ACTIVITY ▸
The listing beneath should be written out in full, exactly as shown.

EXERCISE DATA ▸
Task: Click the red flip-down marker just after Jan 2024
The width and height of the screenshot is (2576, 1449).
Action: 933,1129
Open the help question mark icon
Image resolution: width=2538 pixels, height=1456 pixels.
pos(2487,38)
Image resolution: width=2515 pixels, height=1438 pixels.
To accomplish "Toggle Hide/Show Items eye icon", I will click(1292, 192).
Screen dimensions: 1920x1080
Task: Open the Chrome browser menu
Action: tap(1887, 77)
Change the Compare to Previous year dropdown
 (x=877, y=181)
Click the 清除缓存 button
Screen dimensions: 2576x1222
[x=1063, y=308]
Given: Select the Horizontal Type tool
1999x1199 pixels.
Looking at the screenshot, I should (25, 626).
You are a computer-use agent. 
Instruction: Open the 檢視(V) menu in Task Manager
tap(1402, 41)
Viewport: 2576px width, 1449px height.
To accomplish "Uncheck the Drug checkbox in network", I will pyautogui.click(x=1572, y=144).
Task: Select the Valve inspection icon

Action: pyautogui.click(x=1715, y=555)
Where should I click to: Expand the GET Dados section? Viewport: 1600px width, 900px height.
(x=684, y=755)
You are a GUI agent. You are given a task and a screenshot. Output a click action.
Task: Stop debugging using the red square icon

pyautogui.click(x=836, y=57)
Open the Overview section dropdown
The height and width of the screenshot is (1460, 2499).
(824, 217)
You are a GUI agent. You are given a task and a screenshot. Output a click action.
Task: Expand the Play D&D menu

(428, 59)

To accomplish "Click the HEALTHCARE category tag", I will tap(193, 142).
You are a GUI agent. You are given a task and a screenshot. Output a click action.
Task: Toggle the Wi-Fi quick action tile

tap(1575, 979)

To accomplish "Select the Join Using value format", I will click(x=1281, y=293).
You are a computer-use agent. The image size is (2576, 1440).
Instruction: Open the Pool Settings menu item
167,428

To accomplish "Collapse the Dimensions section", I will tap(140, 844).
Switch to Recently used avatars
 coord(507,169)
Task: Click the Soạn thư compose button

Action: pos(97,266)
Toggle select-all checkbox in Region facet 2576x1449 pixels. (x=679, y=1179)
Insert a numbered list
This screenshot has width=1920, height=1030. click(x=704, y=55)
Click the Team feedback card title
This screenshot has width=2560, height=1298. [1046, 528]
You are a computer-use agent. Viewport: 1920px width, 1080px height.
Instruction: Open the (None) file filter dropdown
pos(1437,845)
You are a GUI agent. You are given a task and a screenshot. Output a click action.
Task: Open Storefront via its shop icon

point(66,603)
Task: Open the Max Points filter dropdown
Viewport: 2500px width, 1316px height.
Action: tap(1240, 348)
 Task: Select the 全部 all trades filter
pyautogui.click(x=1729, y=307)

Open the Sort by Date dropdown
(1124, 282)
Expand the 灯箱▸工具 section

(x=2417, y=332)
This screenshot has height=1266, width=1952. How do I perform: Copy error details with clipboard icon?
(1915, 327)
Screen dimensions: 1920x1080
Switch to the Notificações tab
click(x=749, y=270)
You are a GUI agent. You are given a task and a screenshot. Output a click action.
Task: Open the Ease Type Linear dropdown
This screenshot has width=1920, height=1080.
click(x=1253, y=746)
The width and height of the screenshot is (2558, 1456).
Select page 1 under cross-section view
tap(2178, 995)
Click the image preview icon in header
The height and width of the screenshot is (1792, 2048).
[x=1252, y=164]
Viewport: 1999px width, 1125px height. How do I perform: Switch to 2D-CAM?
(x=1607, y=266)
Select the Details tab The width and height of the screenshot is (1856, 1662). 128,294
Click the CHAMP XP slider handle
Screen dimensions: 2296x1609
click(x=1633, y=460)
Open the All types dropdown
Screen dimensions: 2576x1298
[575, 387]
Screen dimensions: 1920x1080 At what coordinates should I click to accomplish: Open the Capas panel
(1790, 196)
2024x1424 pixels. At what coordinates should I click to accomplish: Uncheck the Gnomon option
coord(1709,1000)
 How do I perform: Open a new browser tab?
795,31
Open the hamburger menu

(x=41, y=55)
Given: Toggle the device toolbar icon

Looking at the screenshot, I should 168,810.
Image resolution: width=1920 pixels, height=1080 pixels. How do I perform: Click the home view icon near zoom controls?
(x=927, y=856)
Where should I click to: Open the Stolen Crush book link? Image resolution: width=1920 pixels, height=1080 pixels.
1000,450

EXPECTED OUTPUT ▸
Task: Click the red flip-down marker just after Jan 2024
The width and height of the screenshot is (2576, 1449).
Action: 933,1129
Open the help question mark icon
Image resolution: width=2538 pixels, height=1456 pixels.
pos(2487,38)
Image resolution: width=2515 pixels, height=1438 pixels.
To accomplish "Toggle Hide/Show Items eye icon", I will click(1292, 192).
Screen dimensions: 1920x1080
Task: Open the Chrome browser menu
Action: tap(1887, 77)
Change the Compare to Previous year dropdown
 (x=877, y=181)
Click the 清除缓存 button
Screen dimensions: 2576x1222
[x=1063, y=308]
Given: Select the Horizontal Type tool
1999x1199 pixels.
Looking at the screenshot, I should (25, 626).
You are a computer-use agent. 
Instruction: Open the 檢視(V) menu in Task Manager
tap(1402, 41)
Viewport: 2576px width, 1449px height.
To accomplish "Uncheck the Drug checkbox in network", I will pyautogui.click(x=1572, y=144).
Task: Select the Valve inspection icon

Action: pyautogui.click(x=1715, y=555)
Where should I click to: Expand the GET Dados section? Viewport: 1600px width, 900px height.
(x=684, y=755)
You are a GUI agent. You are given a task and a screenshot. Output a click action.
Task: Stop debugging using the red square icon

pyautogui.click(x=836, y=57)
Open the Overview section dropdown
The height and width of the screenshot is (1460, 2499).
(824, 217)
You are a GUI agent. You are given a task and a screenshot. Output a click action.
Task: Expand the Play D&D menu

(428, 59)

To accomplish "Click the HEALTHCARE category tag", I will tap(193, 142).
You are a GUI agent. You are given a task and a screenshot. Output a click action.
Task: Toggle the Wi-Fi quick action tile

tap(1575, 979)

To accomplish "Select the Join Using value format", I will click(x=1281, y=293).
You are a computer-use agent. The image size is (2576, 1440).
Instruction: Open the Pool Settings menu item
167,428

To accomplish "Collapse the Dimensions section", I will tap(140, 844).
Switch to Recently used avatars
 coord(507,169)
Task: Click the Soạn thư compose button

Action: pos(97,266)
Toggle select-all checkbox in Region facet 2576x1449 pixels. (x=679, y=1179)
Insert a numbered list
This screenshot has width=1920, height=1030. click(x=704, y=55)
Click the Team feedback card title
This screenshot has width=2560, height=1298. [1046, 528]
You are a computer-use agent. Viewport: 1920px width, 1080px height.
Instruction: Open the (None) file filter dropdown
pos(1437,845)
You are a GUI agent. You are given a task and a screenshot. Output a click action.
Task: Open Storefront via its shop icon

point(66,603)
Task: Open the Max Points filter dropdown
Viewport: 2500px width, 1316px height.
Action: tap(1240, 348)
 Task: Select the 全部 all trades filter
pyautogui.click(x=1729, y=307)

Open the Sort by Date dropdown
(1124, 282)
Expand the 灯箱▸工具 section

(x=2417, y=332)
This screenshot has height=1266, width=1952. How do I perform: Copy error details with clipboard icon?
(1915, 327)
Screen dimensions: 1920x1080
Switch to the Notificações tab
click(x=749, y=270)
You are a GUI agent. You are given a task and a screenshot. Output a click action.
Task: Open the Ease Type Linear dropdown
This screenshot has width=1920, height=1080.
click(x=1253, y=746)
The width and height of the screenshot is (2558, 1456).
Select page 1 under cross-section view
tap(2178, 995)
Click the image preview icon in header
The height and width of the screenshot is (1792, 2048).
[x=1252, y=164]
Viewport: 1999px width, 1125px height. How do I perform: Switch to 2D-CAM?
(x=1607, y=266)
Select the Details tab The width and height of the screenshot is (1856, 1662). 128,294
Click the CHAMP XP slider handle
Screen dimensions: 2296x1609
click(x=1633, y=460)
Open the All types dropdown
Screen dimensions: 2576x1298
[575, 387]
Screen dimensions: 1920x1080 At what coordinates should I click to accomplish: Open the Capas panel
(1790, 196)
2024x1424 pixels. At what coordinates should I click to accomplish: Uncheck the Gnomon option
coord(1709,1000)
 How do I perform: Open a new browser tab?
795,31
Open the hamburger menu

(x=41, y=55)
Given: Toggle the device toolbar icon

Looking at the screenshot, I should 168,810.
Image resolution: width=1920 pixels, height=1080 pixels. How do I perform: Click the home view icon near zoom controls?
(x=927, y=856)
Where should I click to: Open the Stolen Crush book link? Image resolution: width=1920 pixels, height=1080 pixels.
1000,450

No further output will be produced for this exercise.